* Input records
************

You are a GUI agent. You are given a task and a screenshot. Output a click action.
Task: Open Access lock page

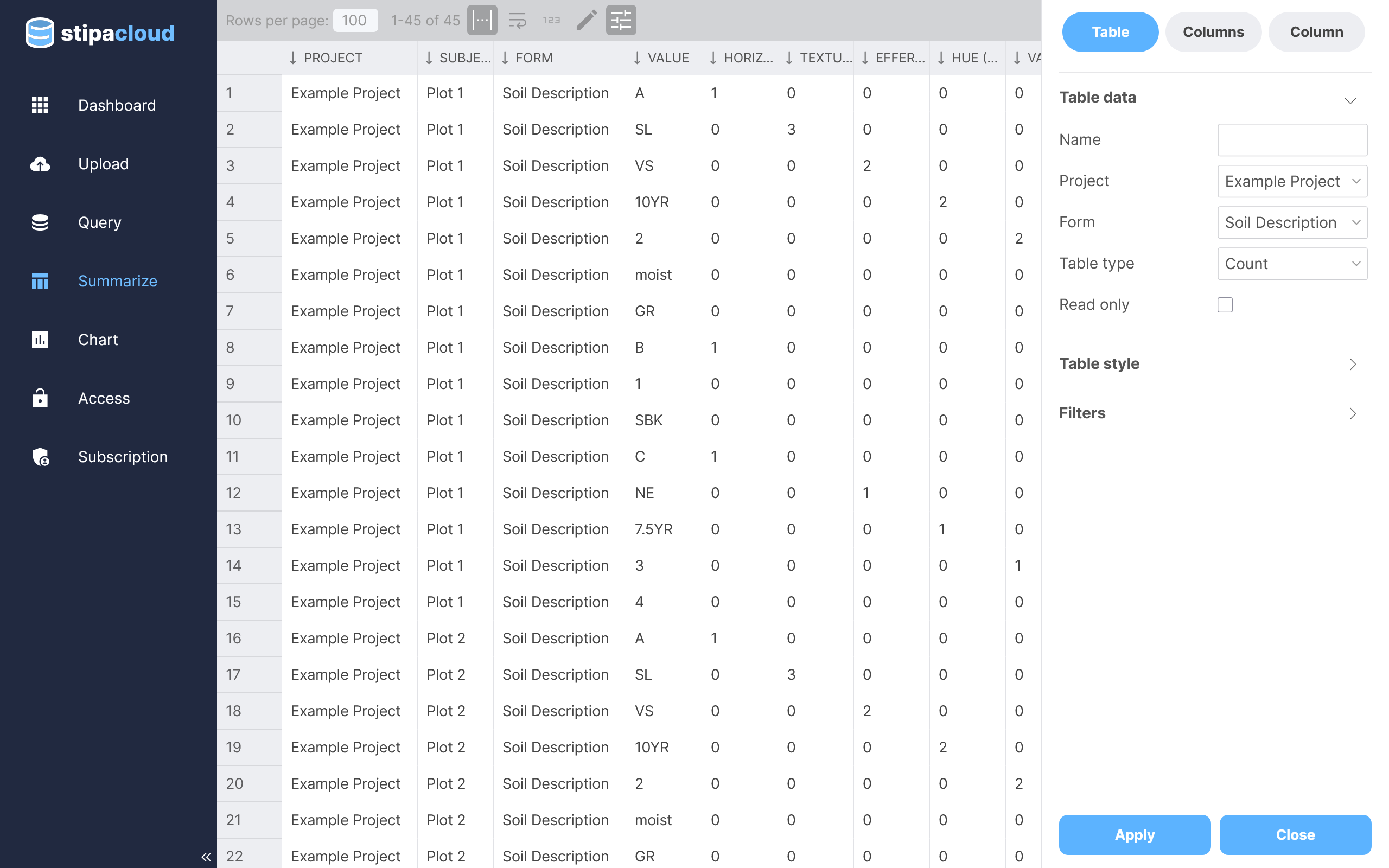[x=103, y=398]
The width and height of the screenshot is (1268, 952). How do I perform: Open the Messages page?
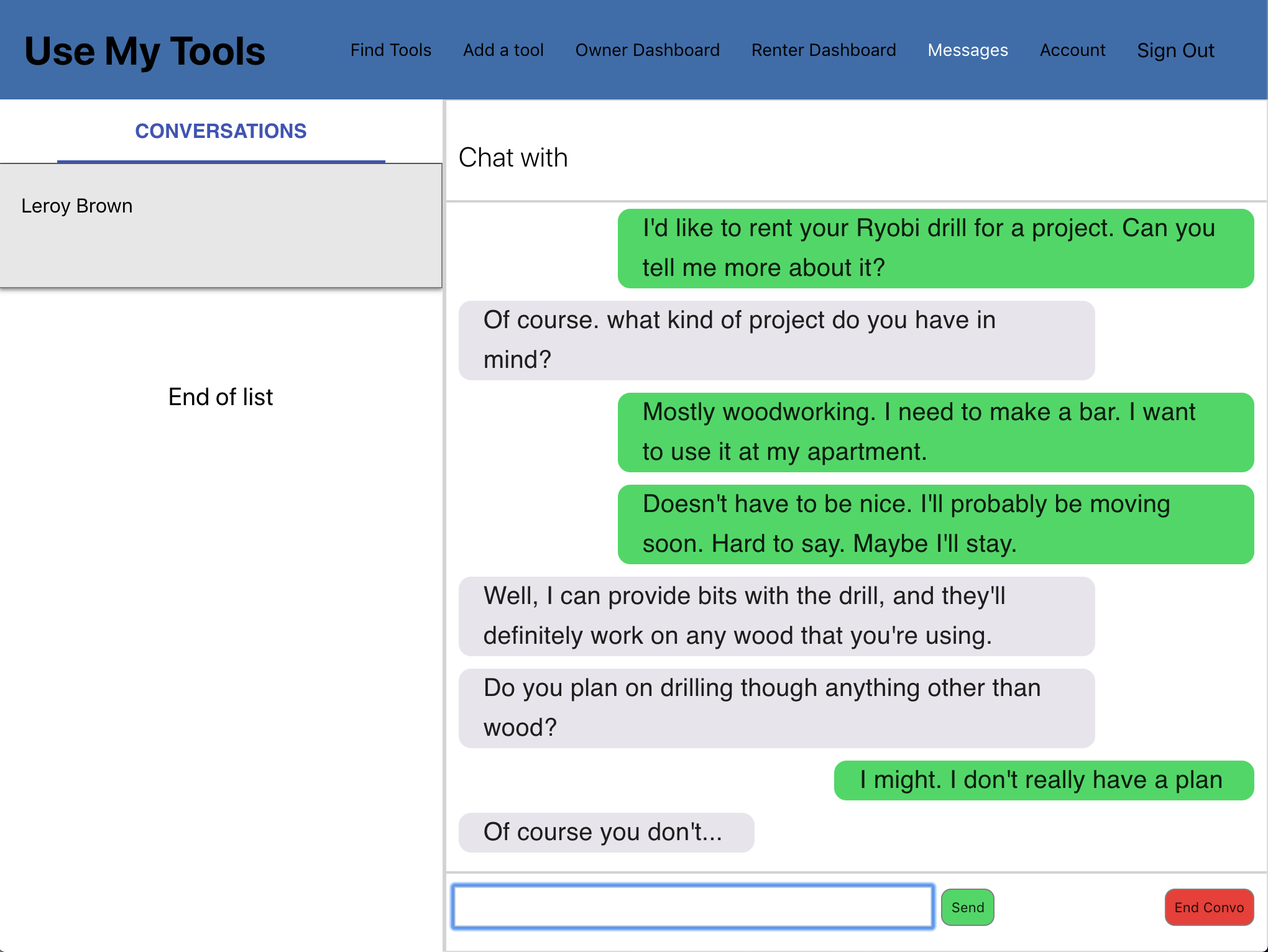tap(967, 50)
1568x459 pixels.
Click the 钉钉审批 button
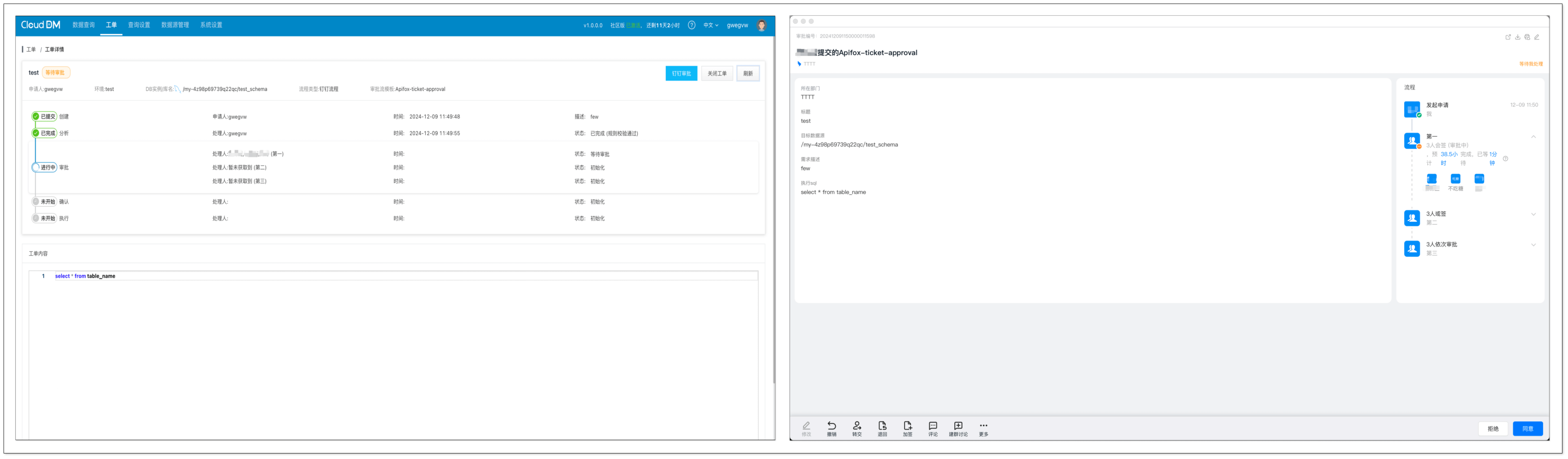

************

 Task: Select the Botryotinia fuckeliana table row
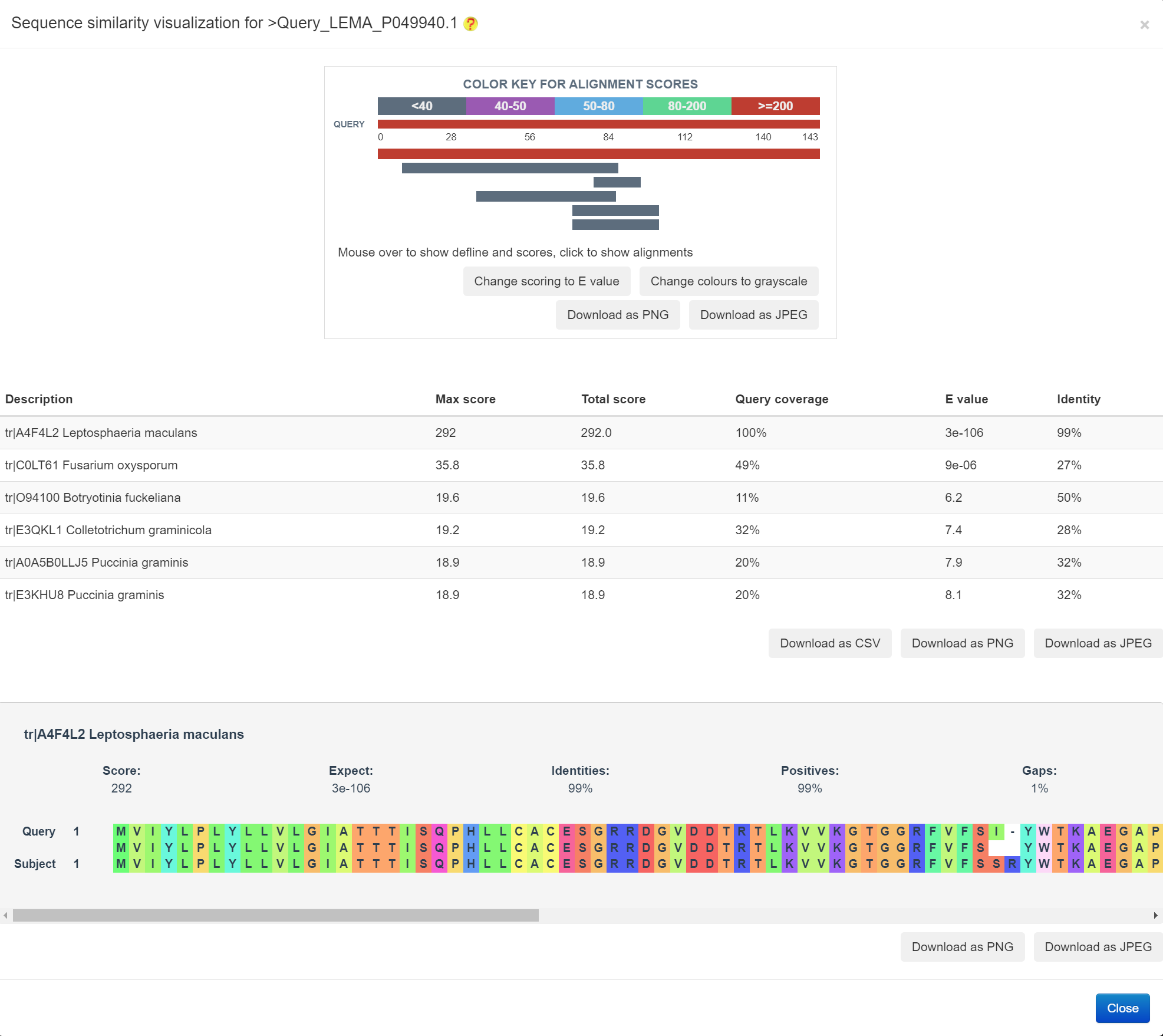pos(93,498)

************

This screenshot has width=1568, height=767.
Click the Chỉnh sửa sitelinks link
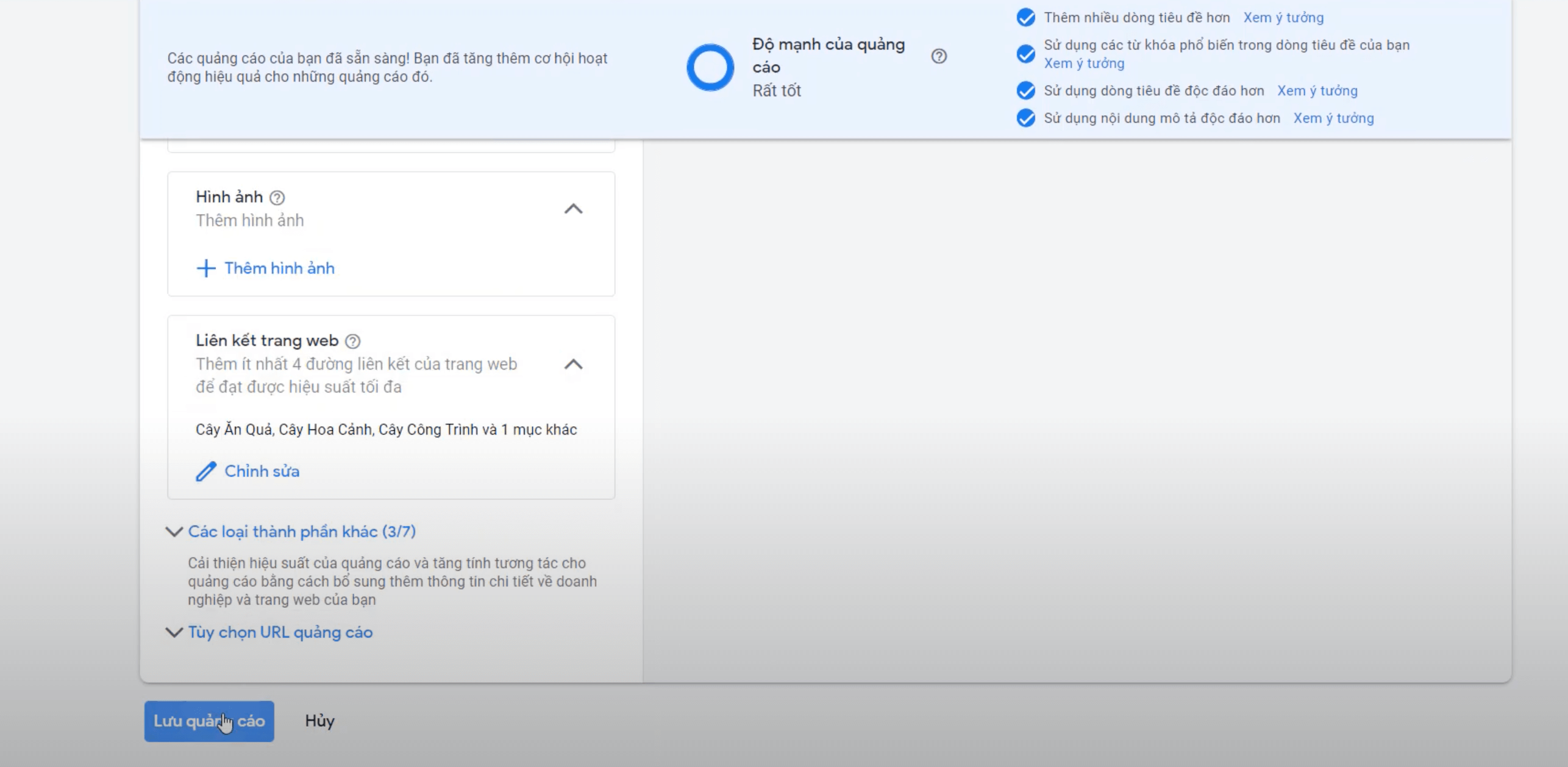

************

* Work request
Could you write out, exactly as they stand, only the lines above that begin at the line with "This screenshot has width=1568, height=767." and stop after the line with "Click the Chỉnh sửa sitelinks link"?

* Finished exercise
This screenshot has width=1568, height=767.
Click the Chỉnh sửa sitelinks link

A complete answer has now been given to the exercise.